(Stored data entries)
◆ ◆ ◆ ◆

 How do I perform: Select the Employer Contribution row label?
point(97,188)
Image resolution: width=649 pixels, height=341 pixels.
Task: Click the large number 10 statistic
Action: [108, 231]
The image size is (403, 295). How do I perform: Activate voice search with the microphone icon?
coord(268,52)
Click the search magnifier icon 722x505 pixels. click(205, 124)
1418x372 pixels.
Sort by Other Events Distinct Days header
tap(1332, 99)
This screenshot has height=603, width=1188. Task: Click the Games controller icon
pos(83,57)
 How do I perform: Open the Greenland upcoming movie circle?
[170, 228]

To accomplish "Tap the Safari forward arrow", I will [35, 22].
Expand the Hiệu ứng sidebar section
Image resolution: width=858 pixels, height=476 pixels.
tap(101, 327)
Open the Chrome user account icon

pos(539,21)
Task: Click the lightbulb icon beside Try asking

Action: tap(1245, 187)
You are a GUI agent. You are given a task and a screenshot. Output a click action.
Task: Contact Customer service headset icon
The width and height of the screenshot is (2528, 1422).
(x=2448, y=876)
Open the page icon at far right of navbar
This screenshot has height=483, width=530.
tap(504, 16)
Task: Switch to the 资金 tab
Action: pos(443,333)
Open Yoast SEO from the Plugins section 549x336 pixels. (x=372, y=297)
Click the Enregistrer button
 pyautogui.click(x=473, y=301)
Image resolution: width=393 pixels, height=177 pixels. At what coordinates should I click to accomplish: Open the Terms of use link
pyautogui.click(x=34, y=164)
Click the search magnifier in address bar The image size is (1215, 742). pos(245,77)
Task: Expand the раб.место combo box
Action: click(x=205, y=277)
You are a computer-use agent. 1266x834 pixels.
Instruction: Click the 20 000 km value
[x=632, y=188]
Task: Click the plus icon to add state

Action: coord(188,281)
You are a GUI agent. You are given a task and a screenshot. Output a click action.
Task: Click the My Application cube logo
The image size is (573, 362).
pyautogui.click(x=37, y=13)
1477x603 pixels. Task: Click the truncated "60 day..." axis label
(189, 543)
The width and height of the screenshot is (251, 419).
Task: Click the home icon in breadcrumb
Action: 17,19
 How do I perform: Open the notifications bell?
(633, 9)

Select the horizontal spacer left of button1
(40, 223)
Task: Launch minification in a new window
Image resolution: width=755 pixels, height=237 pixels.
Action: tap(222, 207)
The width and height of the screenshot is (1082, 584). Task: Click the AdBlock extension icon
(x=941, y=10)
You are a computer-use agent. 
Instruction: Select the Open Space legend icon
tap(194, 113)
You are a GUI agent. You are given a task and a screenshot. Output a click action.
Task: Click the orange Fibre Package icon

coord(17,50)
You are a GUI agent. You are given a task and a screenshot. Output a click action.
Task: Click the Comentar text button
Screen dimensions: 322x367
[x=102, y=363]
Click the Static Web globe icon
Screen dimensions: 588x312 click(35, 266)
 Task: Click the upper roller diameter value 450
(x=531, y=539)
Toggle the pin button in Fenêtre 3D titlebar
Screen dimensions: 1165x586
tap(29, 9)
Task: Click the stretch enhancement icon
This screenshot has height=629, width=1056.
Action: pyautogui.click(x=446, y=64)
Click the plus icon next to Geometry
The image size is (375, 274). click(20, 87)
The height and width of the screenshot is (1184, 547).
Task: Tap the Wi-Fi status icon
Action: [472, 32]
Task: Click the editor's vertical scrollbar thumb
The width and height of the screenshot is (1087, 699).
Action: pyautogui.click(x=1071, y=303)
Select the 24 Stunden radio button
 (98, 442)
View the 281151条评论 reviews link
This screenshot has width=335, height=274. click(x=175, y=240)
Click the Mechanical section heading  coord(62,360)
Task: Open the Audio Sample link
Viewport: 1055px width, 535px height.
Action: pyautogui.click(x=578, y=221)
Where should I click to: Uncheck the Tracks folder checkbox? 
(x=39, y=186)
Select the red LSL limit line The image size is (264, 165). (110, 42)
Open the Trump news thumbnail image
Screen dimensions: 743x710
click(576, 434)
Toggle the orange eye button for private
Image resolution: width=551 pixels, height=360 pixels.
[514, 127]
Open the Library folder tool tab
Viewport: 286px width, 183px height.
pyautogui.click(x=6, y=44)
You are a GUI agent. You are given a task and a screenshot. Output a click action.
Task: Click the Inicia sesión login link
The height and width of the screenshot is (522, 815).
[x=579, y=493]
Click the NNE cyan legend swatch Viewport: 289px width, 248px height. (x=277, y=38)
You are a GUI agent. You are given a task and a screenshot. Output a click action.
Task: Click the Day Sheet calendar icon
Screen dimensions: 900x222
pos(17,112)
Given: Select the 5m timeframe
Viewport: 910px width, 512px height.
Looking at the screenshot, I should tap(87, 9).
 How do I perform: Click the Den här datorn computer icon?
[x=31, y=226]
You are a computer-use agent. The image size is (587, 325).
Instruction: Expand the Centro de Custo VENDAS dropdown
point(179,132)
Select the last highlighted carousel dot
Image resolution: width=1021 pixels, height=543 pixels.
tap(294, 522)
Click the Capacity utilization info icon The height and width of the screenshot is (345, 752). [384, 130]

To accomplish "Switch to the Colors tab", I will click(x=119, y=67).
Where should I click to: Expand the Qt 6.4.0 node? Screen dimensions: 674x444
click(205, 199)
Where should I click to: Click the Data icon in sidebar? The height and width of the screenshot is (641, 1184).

◆ ◆ ◆ ◆

_INSTRUCTIONS TO FOLLOW:_ Given the word "Toggle", show every line of the records that contains it.

_RESPONSE TO THE EXERCISE:_
Toggle the pin button in Fenêtre 3D titlebar
Toggle the orange eye button for private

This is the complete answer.